Considering backyard chickens?
Then welcome! Let’s talk chickens this week.
Last year if you had asked me if we’d ever have chickens I’d have told you absolutely not.
But I was misinformed. Hadn’t really considered all the pros to being a chicken owner just had one disgusting experience involving chicken cannibalism as a teenager house sitting.
Our decision to add chickens to our homestead sort of just came to be. It wasn’t a monumental moment that I could really jog from my memory. But I do remember being sick of the prices of organic happy chicken eggs from the store. Diet is important in our house. And organic free range eggs are a staple.
I found someone locally getting rid of a few hens. Quickly a few hens turned into 8, oh and plus one rooster. The luck of the draw with pullets (unsexed baby chicks) locally hatched.
Not only we were saving money on eggs immediately, but we found that the chickens were actually a great form of sensory input for our children.
Raising good humans in this worlds current climate is necessary. Providing our kids with opportunities to learn and encouraging growth is our job as their parents. What better way to teach them about the food we consume than having chickens in the backyard.
When our pullet turned Rooster we decided to use the fertile eggs to hatch our own babies this spring. Out of 10 eggs, 5 hatched all natural, compliments of our broody hen Harriett Ann.
It was really simple. Nothing to crazy.

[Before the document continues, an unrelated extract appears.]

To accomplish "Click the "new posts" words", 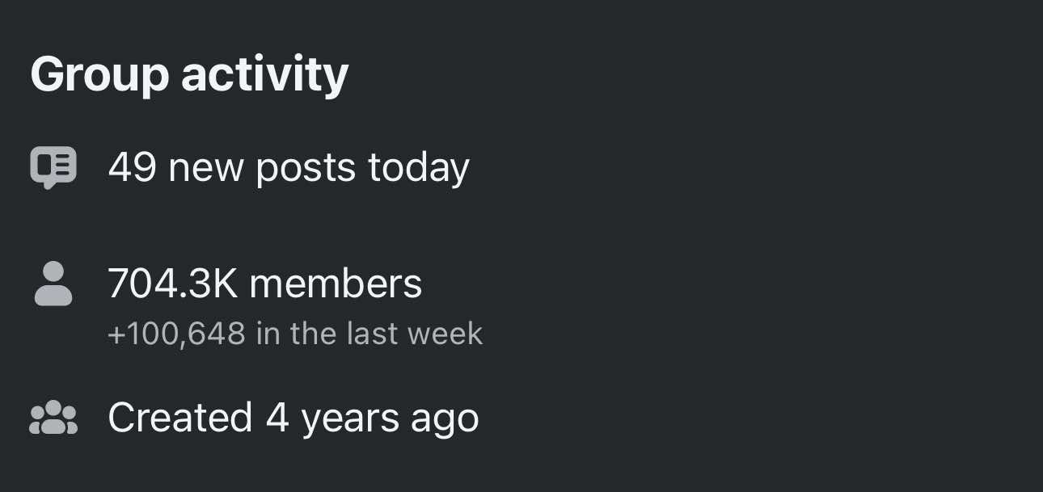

Harriett Ann did reject her first chick, but with the advice of others and an evening chick reverse kidnapping she happily took him under her wings just a few days later.
So here it is in a bullet version why I’d encourage you to consider backyard chickens (if you’re not a lengthy article reader)
- Cost savings (Even with the price of chicken feed I’d say it was much more cost effective then buying eggs weekly from the grocery store)
- If you have kids it’s an excellent learning opportunity
- They are really simple and don’t require much.
- Inexpensive to start you’re own backyard chicken flock. I think our total cost to starting our little chicken family was about $50.
- You can build your own coop using pallets or recycled wood.
- Feeders can be found on sale.
- The best eggs I’ve ever tasted and they are much cuter than store bought eggs!
- Fresh, I always wondered how long have the eggs I’m purchasing actually been sitting on the shelf. Now I know how fresh mine are.
- Organic eggs.
- An extra way to make money on the side by selling farm fresh organic eggs to neighbors. Also people looking to start their own backyard flock are willing to purchase hens. You won’t get rich quickly, but it is a nice way to make a little money on the side.
There are cons to owning chickens too. I mean they can be stinky. But I use essential oils and natural products to keep their coop as clean as I can.
But overall I’d say the benefits to owning our own backyard chickens has exceeded the negatives. And I’ve found myself fond of quite a few!